Stocks edged lower on Wall Street Friday as the first week of corporate earnings season ended with major indexes trading near record levels.

The S&P 500 fell 4.46 points, or 0.1%, to 6,940.01. It was sitting just below its record, which was set on Monday. The Dow Jones Industrial Average fell 83.11 points, or 0.2%, to 49,359.33, and the Nasdaq composite fell 14.63 points, or 0.1%, to 23,515.39, with each index notching weekly losses.

Smaller company stocks held up better. The Russell 2000 eked out a 0.1% gain and also notched a 2% gain for the week.

Technology stocks were the strongest forces behind the market’s moves throughout most of the day, with big technology companies posting gains that helped offset losses elsewhere. Broadcom rose 2.5% and Micron Technology rose 7.8%. The semiconductor companies were among several Big Tech names with outsized valuations that often push the market higher or lower.

In banking, a handful of regional U.S. banks reported their earnings following mixed reports from their larger peers. Pittsburgh’s PNC jumped 3.8% after it beat Wall Street’s fourth-quarter targets, but Regions Financial fell 2.6% after reporting results that missed forecasts. Outside of banking, transport company J.B. Hunt Transport Services fell 1% after reporting mixed quarterly financial results.

Investors said the broader round of earnings updates could help provide more clarity on how consumers are spending and how businesses are operating amid economic concerns tied to inflation and tariffs. Results from the technology sector were also being scrutinized by investors trying to gauge whether high stock prices fueled by the AI craze are justified.

“Despite the strong start to 2026, we would not be surprised if markets experience volatility in the coming weeks as fourth quarter earnings progress and the threat of escalating geopolitical tensions remains,” wrote Doug Beath, global equity strategist at Wells Fargo Investment Institute, in a note to investors.
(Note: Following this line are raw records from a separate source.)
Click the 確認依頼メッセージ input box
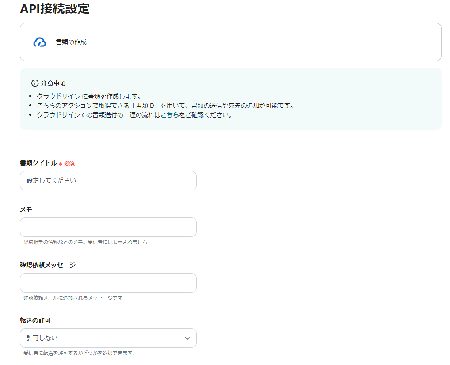This screenshot has width=450, height=365. [108, 282]
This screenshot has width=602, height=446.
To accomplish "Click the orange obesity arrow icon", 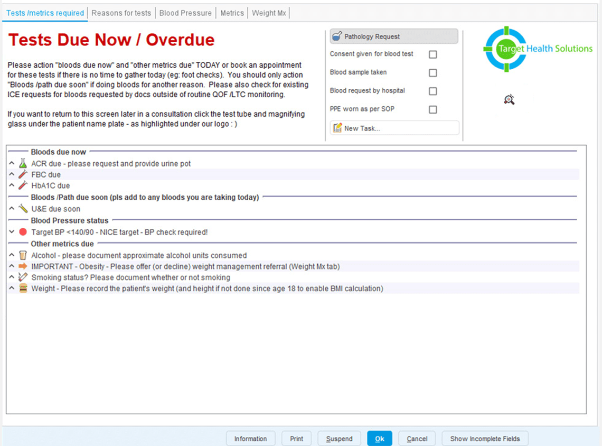I will pyautogui.click(x=22, y=266).
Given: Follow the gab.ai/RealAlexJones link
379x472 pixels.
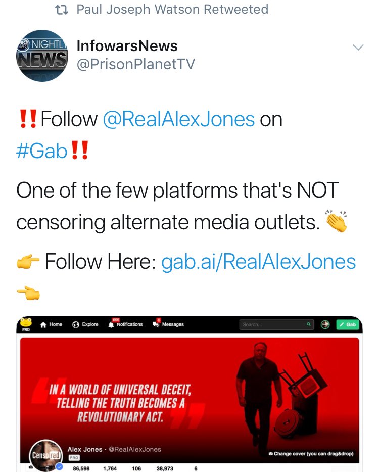Looking at the screenshot, I should pos(259,262).
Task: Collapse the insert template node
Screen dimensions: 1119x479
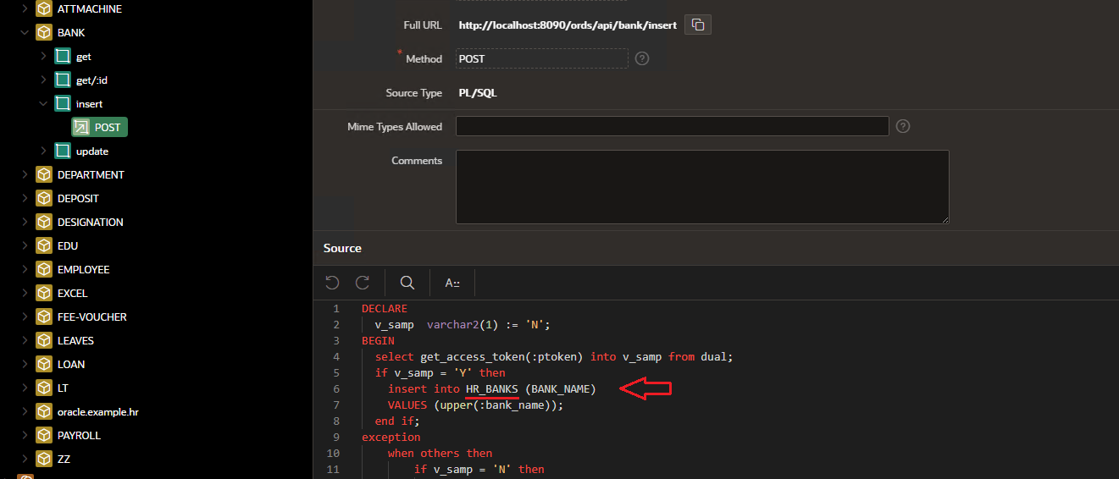Action: coord(43,104)
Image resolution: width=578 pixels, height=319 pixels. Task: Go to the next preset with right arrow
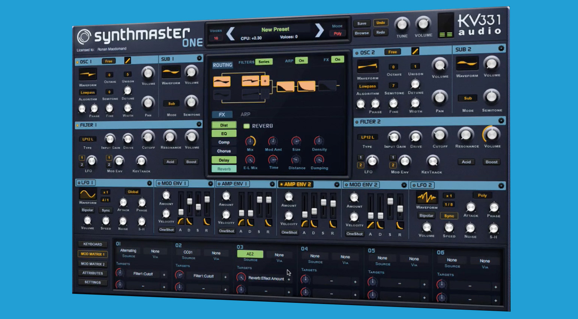pos(319,30)
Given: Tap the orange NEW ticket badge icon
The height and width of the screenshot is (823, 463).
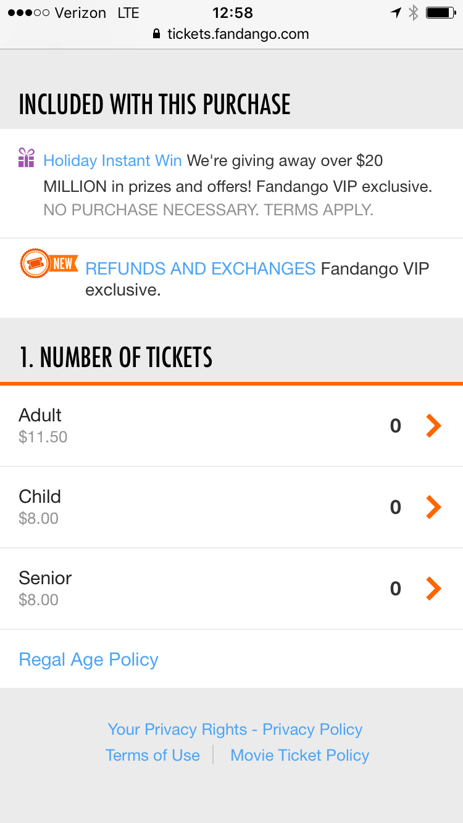Looking at the screenshot, I should coord(49,265).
Wall Street is set for a broader mix of earnings to review next week, including from airlines, industrial companies and technology. United Airlines, 3M and Intel were scheduled to release their quarterly earnings results next week.

Energy and other assets moved alongside the stock market. Crude oil prices rose after dropping sharply on Thursday, with U.S. crude up 0.4% to $59.44 and Brent crude up 0.6% to $64.13. Gold prices fell 0.6%, though they remained up more than 5% so far in January.
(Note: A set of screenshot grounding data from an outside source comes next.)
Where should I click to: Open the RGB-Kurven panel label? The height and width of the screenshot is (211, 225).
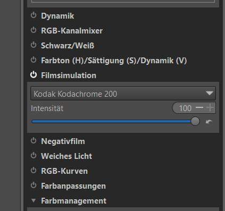coord(64,171)
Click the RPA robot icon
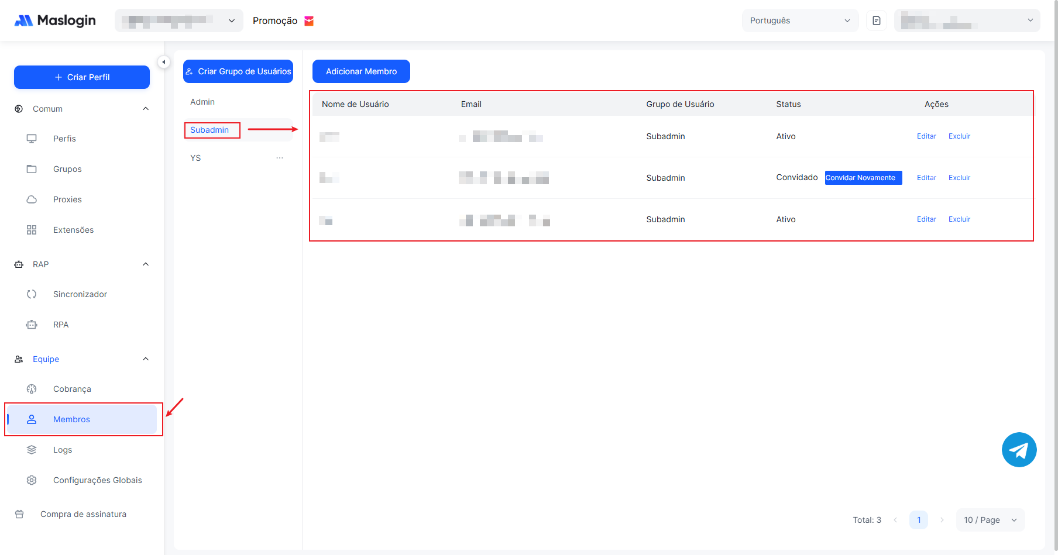This screenshot has height=555, width=1058. pyautogui.click(x=32, y=325)
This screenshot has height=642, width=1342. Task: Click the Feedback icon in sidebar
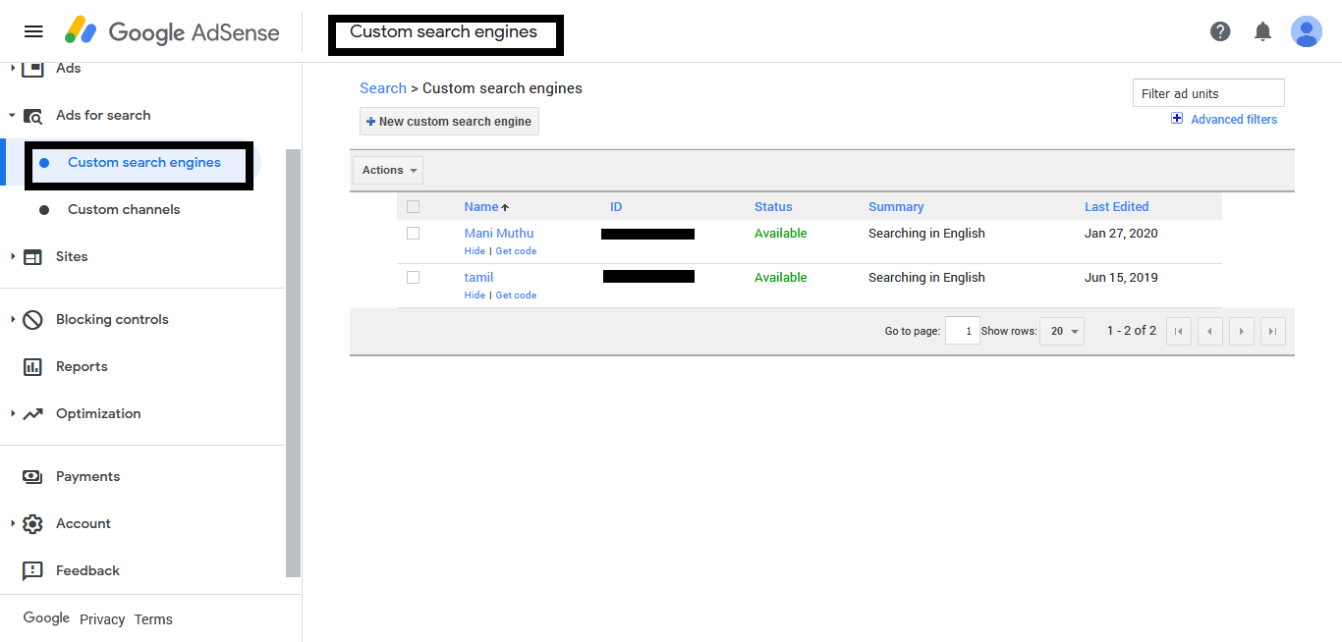coord(32,571)
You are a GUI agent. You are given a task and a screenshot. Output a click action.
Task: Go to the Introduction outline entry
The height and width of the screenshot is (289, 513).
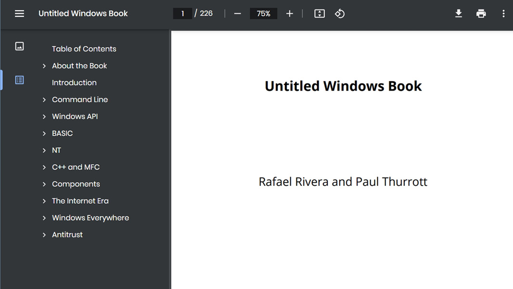coord(74,83)

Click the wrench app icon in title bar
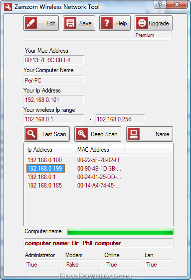[x=8, y=7]
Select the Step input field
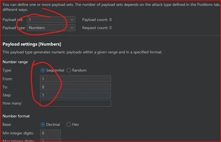 pos(76,95)
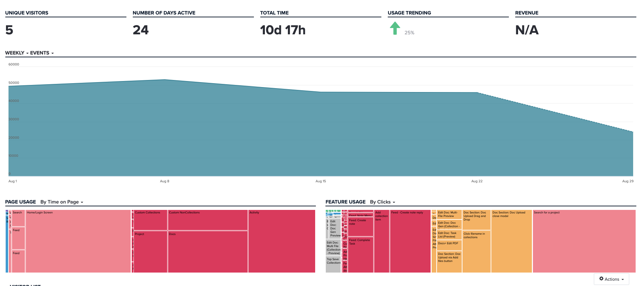
Task: Click the Search for a project feature tile
Action: [584, 241]
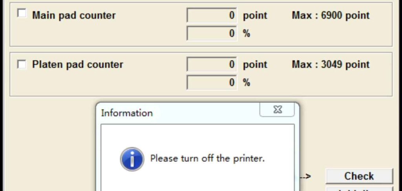
Task: Click the "Max : 3049 point" text
Action: click(331, 65)
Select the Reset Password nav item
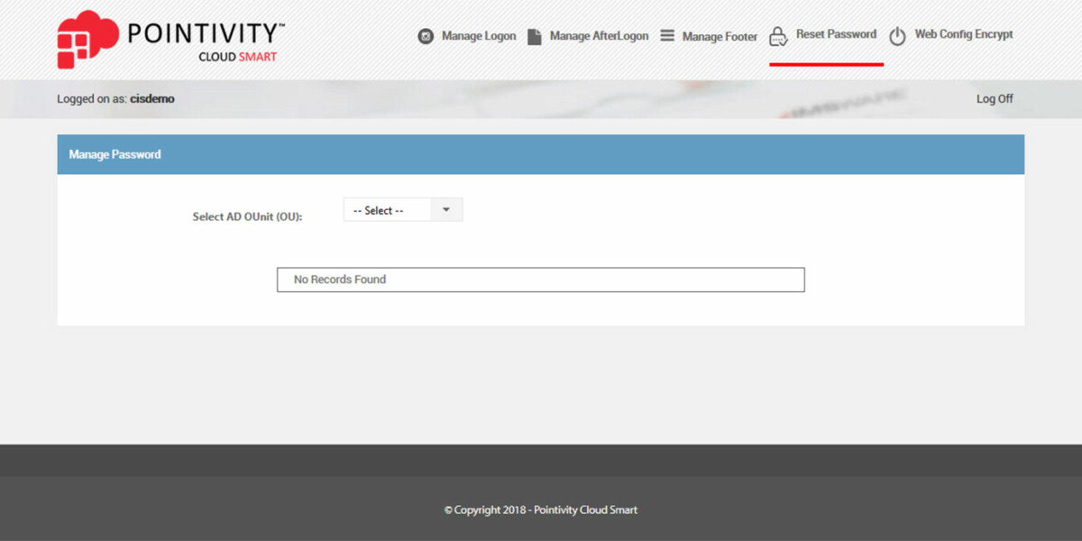Screen dimensions: 1082x541 (835, 34)
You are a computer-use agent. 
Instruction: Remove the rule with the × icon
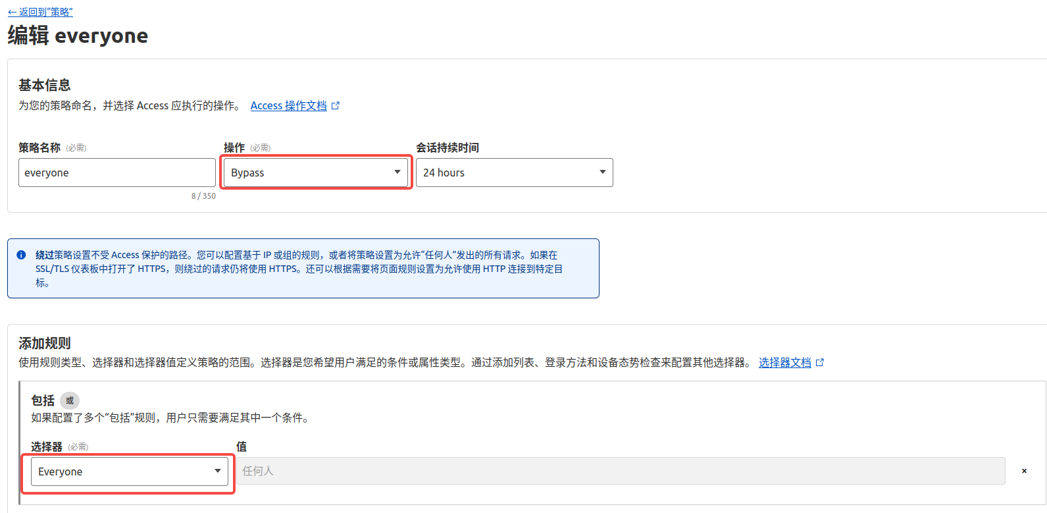(x=1024, y=471)
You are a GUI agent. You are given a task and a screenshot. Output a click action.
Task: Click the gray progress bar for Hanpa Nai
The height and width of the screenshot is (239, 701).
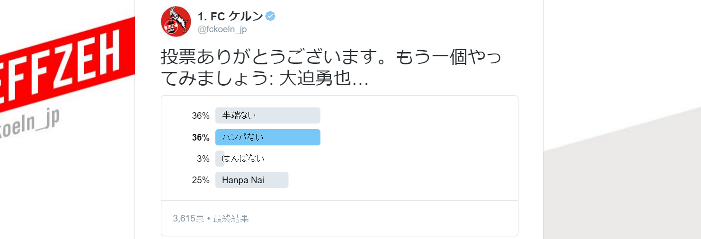(x=252, y=180)
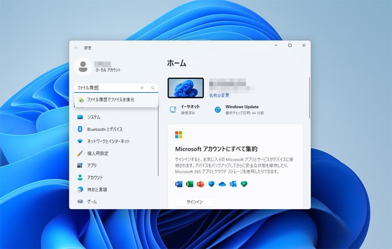Viewport: 392px width, 249px height.
Task: Click the OneDrive cloud icon
Action: [x=222, y=184]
In the bond market, Treasury yields moved higher. The 10-year Treasury yield rose to 4.23% from 4.17% late Thursday, while the two-year yield rose to 3.60% from 3.57% late Thursday. The Fed’s next policy meeting on interest rates is in two weeks, and Wall Street was betting it would maintain the current benchmark interest rate while balancing a slowing jobs market with stubbornly high inflation. Updates this week showed prices remained above the Fed’s 2% goal, and the government’s personal consumption expenditures price index, or PCE, was due next week; it is the Fed’s preferred inflation measure.

European markets fell while markets in Asia were mixed. Taiwan’s benchmark index rose 1.9% after its government signed a trade deal with the U.S., which China protested as part of its claim that the self-governed island is its territory. The broader move came amid an ongoing trade war between the U.S. and much of the world, where uncertainty over tariffs has raised concerns about inflation and economic damage from higher costs for businesses and consumers.

Canada was the latest to shift partnerships, agreeing to cut its 100% tariff on Chinese electric cars in return for lower tariffs on Canadian farm products as part of a break with the U.S. In related trading, Tesla fell 0.2% and Rivian fell 2.3%.